Exercise brief – Skip every picture. Print each line from the one containing "Toggle the green lock on Contenido Seguro" through the end of the records below, word for word.

::: Provided data

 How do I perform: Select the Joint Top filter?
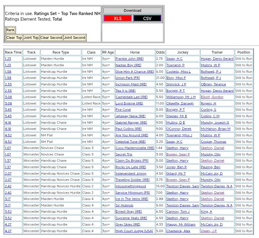31,38
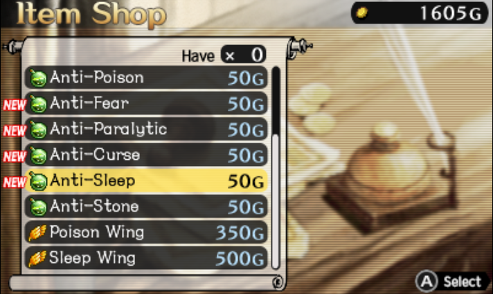Click the Sleep Wing feather icon
This screenshot has width=493, height=294.
(x=37, y=259)
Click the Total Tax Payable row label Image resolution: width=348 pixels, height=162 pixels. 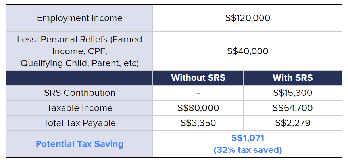pos(79,123)
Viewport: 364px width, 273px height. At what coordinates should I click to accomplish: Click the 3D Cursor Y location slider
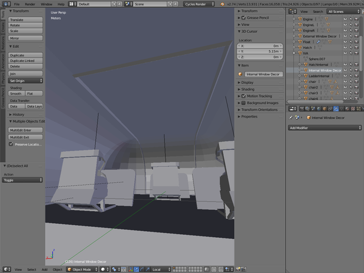coord(260,52)
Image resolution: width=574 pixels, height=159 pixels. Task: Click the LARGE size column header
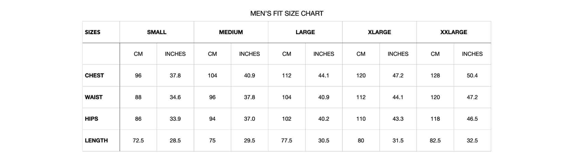click(305, 32)
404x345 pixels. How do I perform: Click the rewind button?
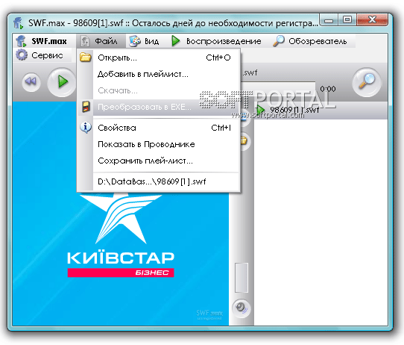tap(31, 82)
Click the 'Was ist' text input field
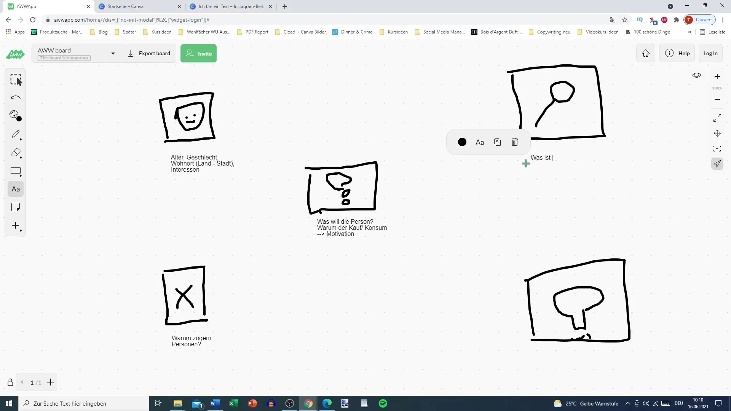 (542, 158)
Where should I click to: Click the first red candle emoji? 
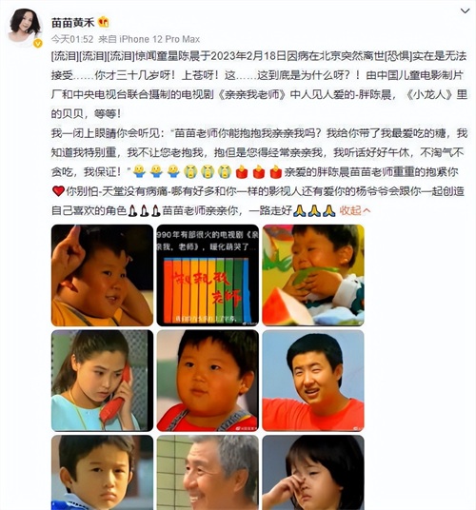[242, 172]
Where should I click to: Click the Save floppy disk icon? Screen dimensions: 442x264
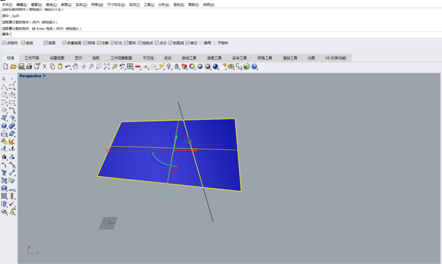click(21, 66)
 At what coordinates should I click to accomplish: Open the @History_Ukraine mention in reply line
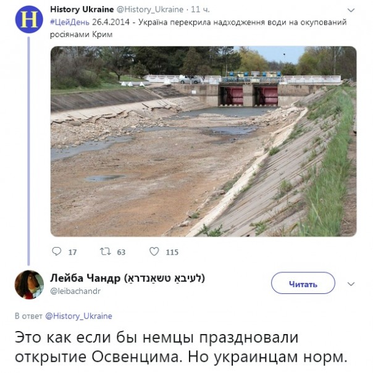[x=78, y=316]
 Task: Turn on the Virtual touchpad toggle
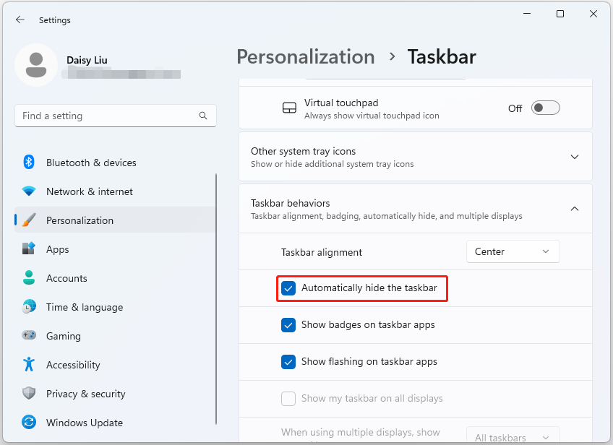click(x=546, y=107)
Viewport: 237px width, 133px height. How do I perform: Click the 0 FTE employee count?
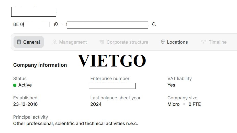(x=195, y=104)
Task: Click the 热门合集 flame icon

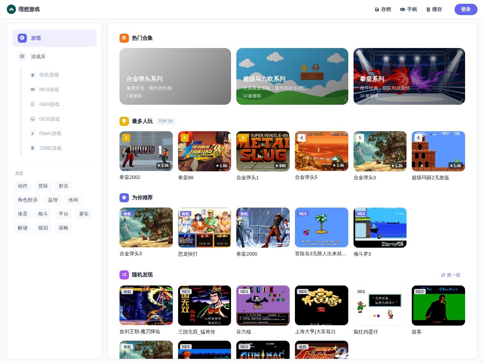Action: pos(124,38)
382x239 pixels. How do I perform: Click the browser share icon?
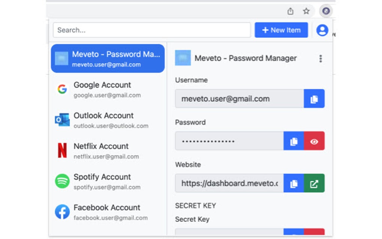click(x=290, y=11)
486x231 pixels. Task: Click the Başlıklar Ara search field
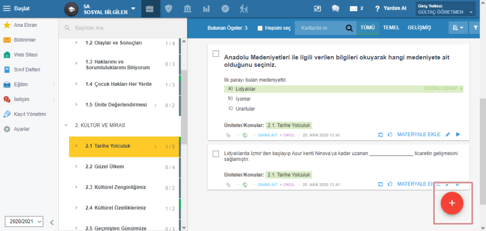point(122,28)

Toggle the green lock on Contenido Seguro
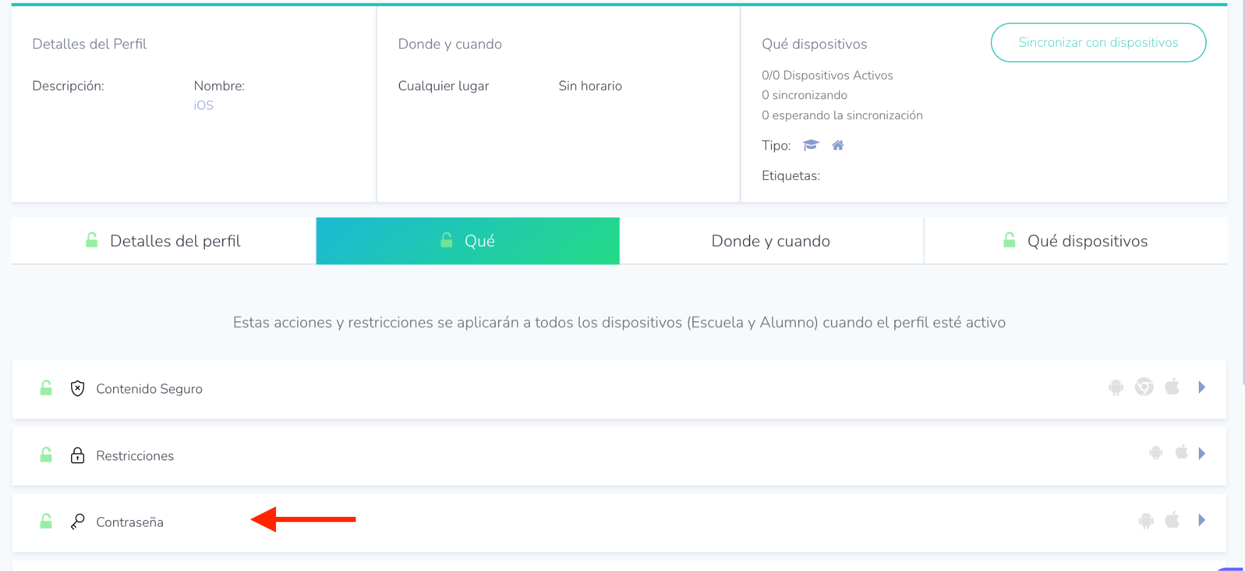(46, 388)
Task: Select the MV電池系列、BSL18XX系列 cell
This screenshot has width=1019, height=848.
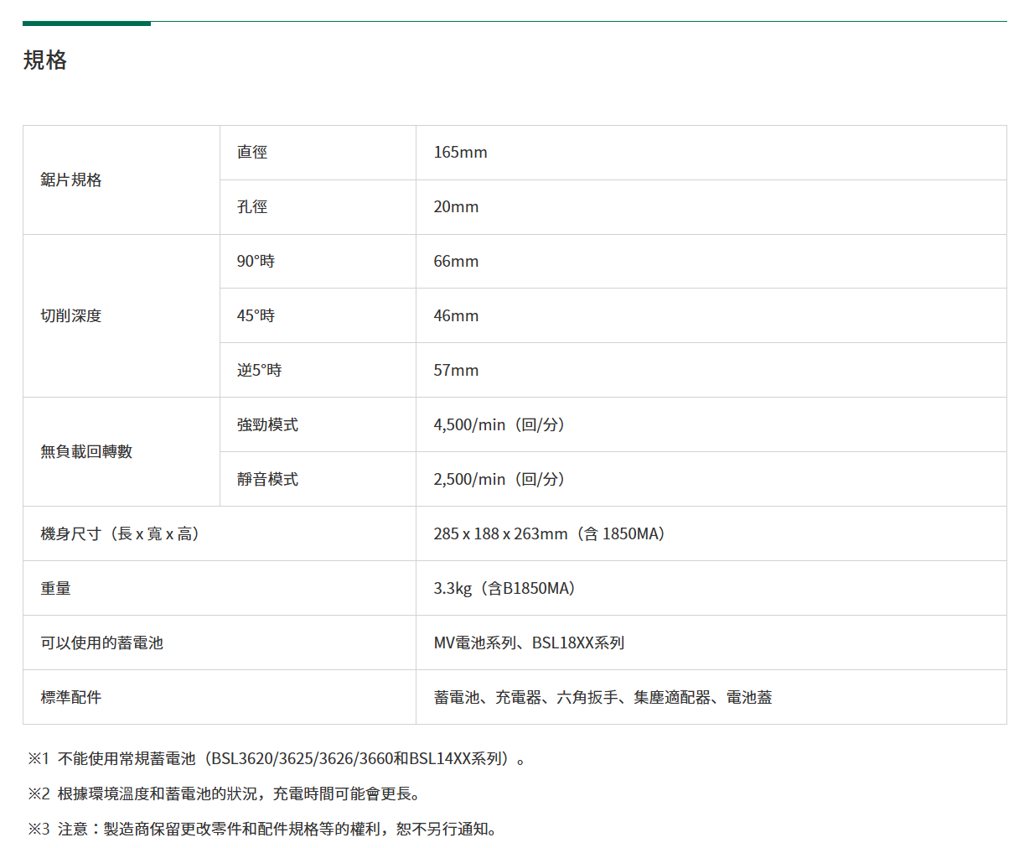Action: (529, 643)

::::::

Task solution –
Toggle the green lock on Contenido Seguro
(46, 388)
Task: Select the MV電池系列、BSL18XX系列 cell
This screenshot has width=1019, height=848.
Action: (529, 643)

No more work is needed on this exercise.